Thursday, July 26, 2012

Halibut en Papillote with Thai Pesto


My cousin Yolanda Banks is an AMAZING cook.  She has her own cookbook called “Cooking for Your Man” and also her own website www.freshisfabulous.net.  Check her out when you get a chance!  Needless to say, I have plenty of people in my family who have some serious kitchen skills but I was blown away when she made steamed black cod with thai pesto for me and a friend of hers.  It was my first time having thai pesto and I was just itching to make it myself!  I put my own spin on the thai pesto by adding garlic, using olive oil, and making a few other modifications.

You’ll find a recipe that Yolanda has on her website for halibut with thai pesto but she actually cooks it on the stove.  Since I was so blown away by her steamed black cod from before, I decided to try this with halibut and use the same cooking technique.  En papillote is a French term that means “in parchment”.  This is also known as “al cartoccio” in Italian.














Halibut en Papillote with Thai Pesto
4 halibut fillets
1c basil
1c cilantro
½ c unsalted pistachios, shelled
1 garlic clove
Juice from 1 lime
Zest from 1 lime
1 tsp peeled ginger, roughly chopped
½ jalepeno, seeded and roughly chopped
1 tbsp canned, pre-sliced lemongrass
¼ c extra virgin olive oil
kosher salt
ground black pepper

Preheat oven to 400F.

For pesto: Starting with basil, add all ingredients (through olive oil) to food processor and process until smooth.  Salt and pepper to taste.
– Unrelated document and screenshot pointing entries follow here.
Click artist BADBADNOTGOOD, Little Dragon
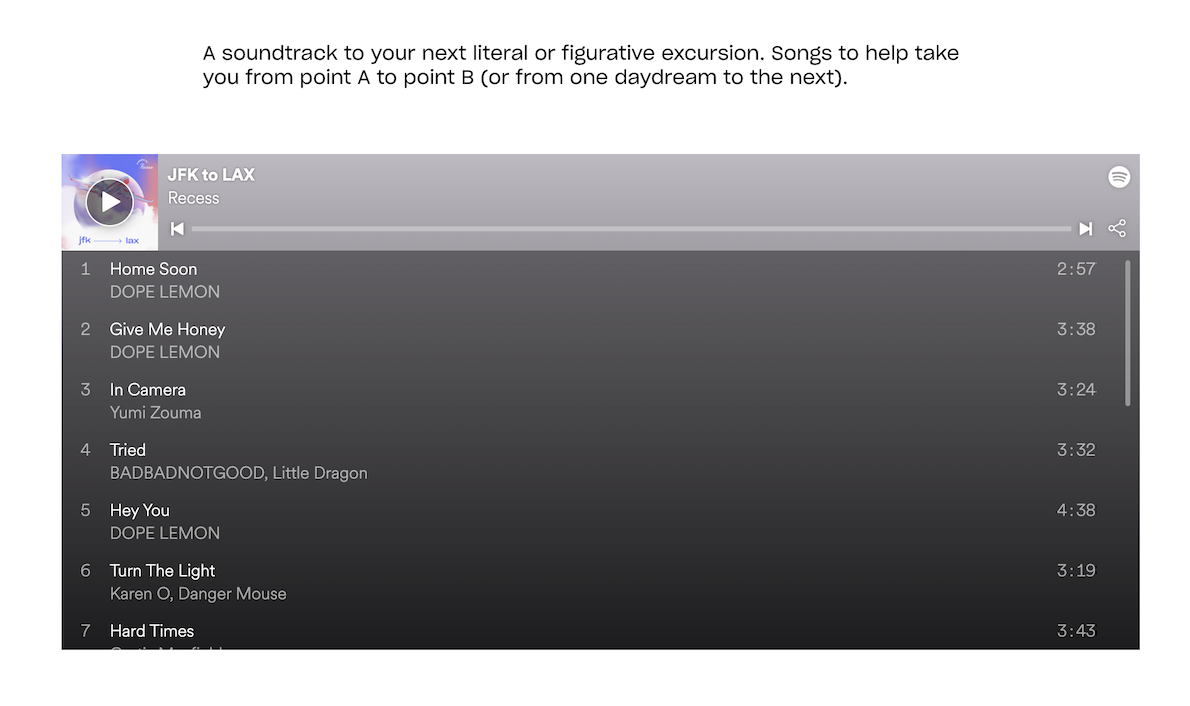Image resolution: width=1190 pixels, height=706 pixels. [x=238, y=473]
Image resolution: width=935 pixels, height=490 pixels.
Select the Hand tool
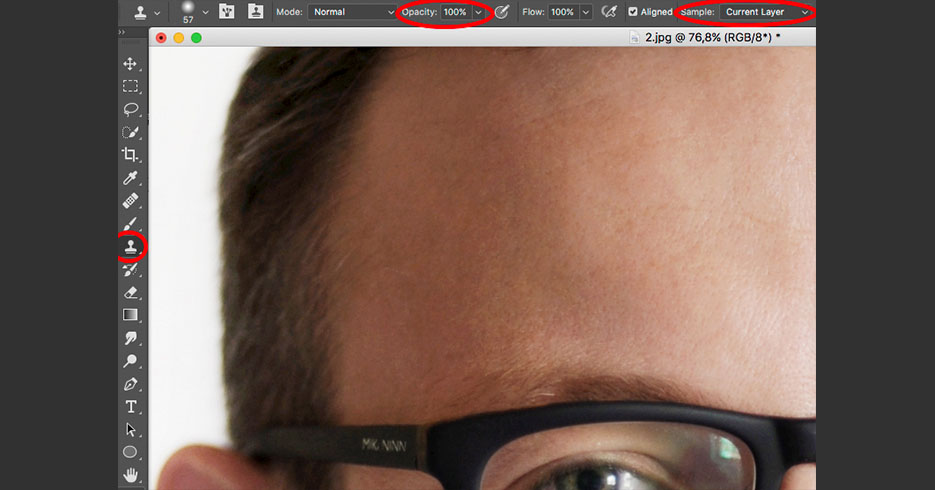pyautogui.click(x=130, y=474)

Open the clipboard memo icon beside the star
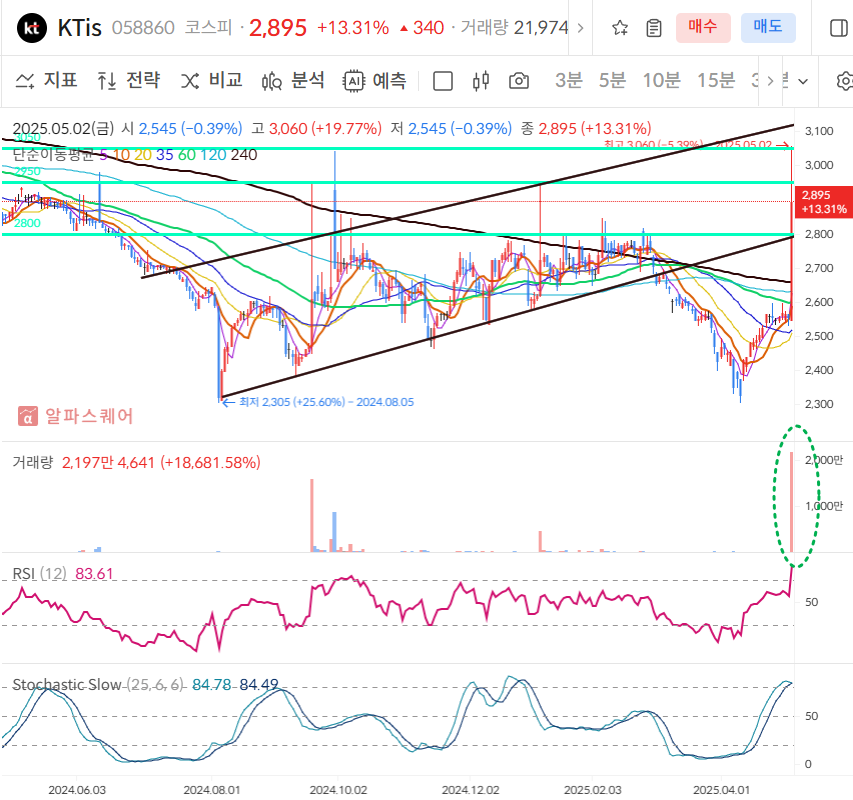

Note: You can find the canned, sliced lemongrass at whole foods.  Yes, I’m lazy :)  If you don’t want to use the canned lemongrass, then substitute it with one stalk of fresh lemongrass.


 
Place 2 pieces of parchment paper on a baking sheet.  Fold each piece of parchment paper in half to create a crease and then unfold.

 Place 2 halibut fillets on one half of each piece of parchment paper.  Sprinkle with salt and pepper.  Add a large dollop (~2 tbsp) of thai pesto on top of each fillet.  Fold the open sections of the parchment paper over one another to create a packet.  Do the same for the other piece of parchment paper.  Ensure that you have a good seal so the fish will steam properly.

Tip: For a detailed tutorial on how to create a parchment packet, visit the Reynolds website at http://www.reynoldsparchment.com/basics-how-packet.asp.

Place the baking sheet and packets into the oven and roast for 12 mins at 400F.  Remove from oven and let set for 5 mins. 


 
Once you cook fish en papillote, you’ll realize why it is one of my favorite ways to cook fish.  It is almost impossible to overcook it.  The fish turns out so moist and flaky that it practically falls apart.  That being said, be sure to use a spatula to move fish from the packet to a plate so that it doesn’t fall apart on you (I learned that the hard way). 

For a quick and easy meal, you can add frozen or fresh veggies to the packet and place the fish on top.  I used frozen haircot verts (french green beans), because that is what I had but you could use snap peas, carrots, broccoli, or really any vegetable you have a taste for.  

I hope you enjoy this pesto!  It can be stored in an airtight container in the fridge for up to 2 weeks.  You can use it in pastas, as a dip, or on chicken.  It is very versatile so it’s well worth making extra whenever you make it.